Heartland Community College
Master Course Syllabus
Division: STEM and Business
Course Prefix and Number: ENGR 271
Course Title: Engineering Mechanics: Statics
DATE PREPARED: January, 1997
DATE REVIEWED:
DATE REVISED: March 2014
PCS/CIP CODE: 11-141101
IAI NO.: EGR 942
EFFECTIVE DATE OF FIRST CLASS: August 2014
CREDIT HOURS: 3
CONTACT HOURS: 3
LECTURE HOURS: 3
LABORATORY HOURS: 0
CATALOG DESCRIPTION:
Prerequisite:
- Completion of PHYS 171
AND
- Completion of, or concurrent enrollment in, MATH 162
AND
- Placement at College level English and reading
Mechanics is the study of the effects that forces produce on bodies. This is a course in
statics, the branch of mechanics in which bodies are at rest or moving at constant velocity.
Topics include particle statics, general principles and force vectors, rigid body equilibrium,
moments of inertia, distributed forces and centroids, analysis of structures, virtual work, and
friction.
TEXTBOOKS:
Bedford & Fowler, Engineering Mechanics, Statics, Fifth Edition, Upper Saddle River, NJ:
Pearson/Prentice Hall Publishing Company, 2008 or a comparable text that addresses at a
minimum the topics listed in the Course Outline and that provides students with the
opportunity to achieve the learning outcomes for this course.
RELATIONSHIP TO ACADEMIC DEVELOPMENT PROGRAMS AND
TRANSFERABILITY:
ENGR 271 fulfills 3 semester hours of elective credit for the A.A., A.S. or A.A.S. degrees. It
should transfer to most colleges and universities as an elective course. However, since it is
not part of the General Education Core Curriculum described in the Illinois Articulation
Initiative, students should check with an academic advisor for information about its
transferability to other institutions.

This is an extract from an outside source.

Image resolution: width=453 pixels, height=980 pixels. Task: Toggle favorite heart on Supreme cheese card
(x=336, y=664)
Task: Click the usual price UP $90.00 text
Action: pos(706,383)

This course should articulate as the equivalent of an IAI
baccalaureate major course; refer to the IAI web page for further information at
www.itransfer.org
LEARNING OUTCOMES:
COURSE OBJECTIVES: After successfully completing the course, students should be able to:
1. Identify the type of Mechanics problem.
2. Develop an approach to apply to the problem from a synthesis of multiple strategies.
3. Apply concepts and skills from other courses or disciplines.
4. Incorporating steps 1 through 3, construct a set of formulas/equations. (CT3)
5. Calculate a solution.
6. Evaluate the process (steps 1 through 5) to ensure the appropriateness of the process (e.g.,
does the process satisfy conditions of the application); and refine the process as
necessary. (CT4, PS4)
7. Interpret the final results.
8. Communicate the problem solving process and final results. (CO1)
ESSENTIAL COMPETENCIES:
PS4: Student analyzes the situation, explores different outcomes from multiple frameworks,
applies the appropriate solution, analyzes the results, and refines the solution.
CT4: Students actively reflect on their answer, approach, or solution and act upon those
reflections to improve the final result.
CT3: Students generate an answer, approach, or solution through an effective synthesis of
diverse sources and arguments and provide a rationale.
CO1: Students compose a message and provide ideas and information suitable to the topic,
purpose, and audience.
RANGE OF ASSESSMENT METHODS:
Exams, and may include but are not limited to quizzes, papers, homework, class
presentations.
COURSE/LAB OUTLINE:
1.
Break force vectors into component and combine forces into a resultant.
2.
Analyze forces, unit vectors, components in 3-D
3.
Solve two and three-dimensional force systems by vector and scalar methods.
4.
Apply principles of forces to problems involving structures and friction.
5.
Compute moments and couples.
6.
Evaluate systems in force and moment static equilibrium.
7.
Determine forces on members in a truss, frame, and pulley.
8.
Apply friction laws to direction, wedges, belt, disk, incline.
9.
Determine the centroid of areas.
10.
Determine moments of inertia.
11.
Determine forces and moments by virtual work.
METHOD OF EVALUATION:
Instructors may determine the most appropriate methods of evaluation for their course.
These methods of evaluation include exams and may include but are not limited to quizzes,
papers, homework, class presentations.
Grading Scale
90-100%
80-89%
70-79%
60-69%
Below 60%
A
B
C
D
F
REQUIRED WRITING AND READING:
Students are expected to read the material in the textbook for each section studied which is
approximately 350 pages for the semester. Students are expected to explain solution
processes, describe solutions analytically/graphically, and interpret the answer in the context
of the problem. Instructors may incorporate writing assignments as part of the course grade,
in keeping with learning outcomes. Other reading assignments may be assigned, possibly in
conjunction with writing assignments.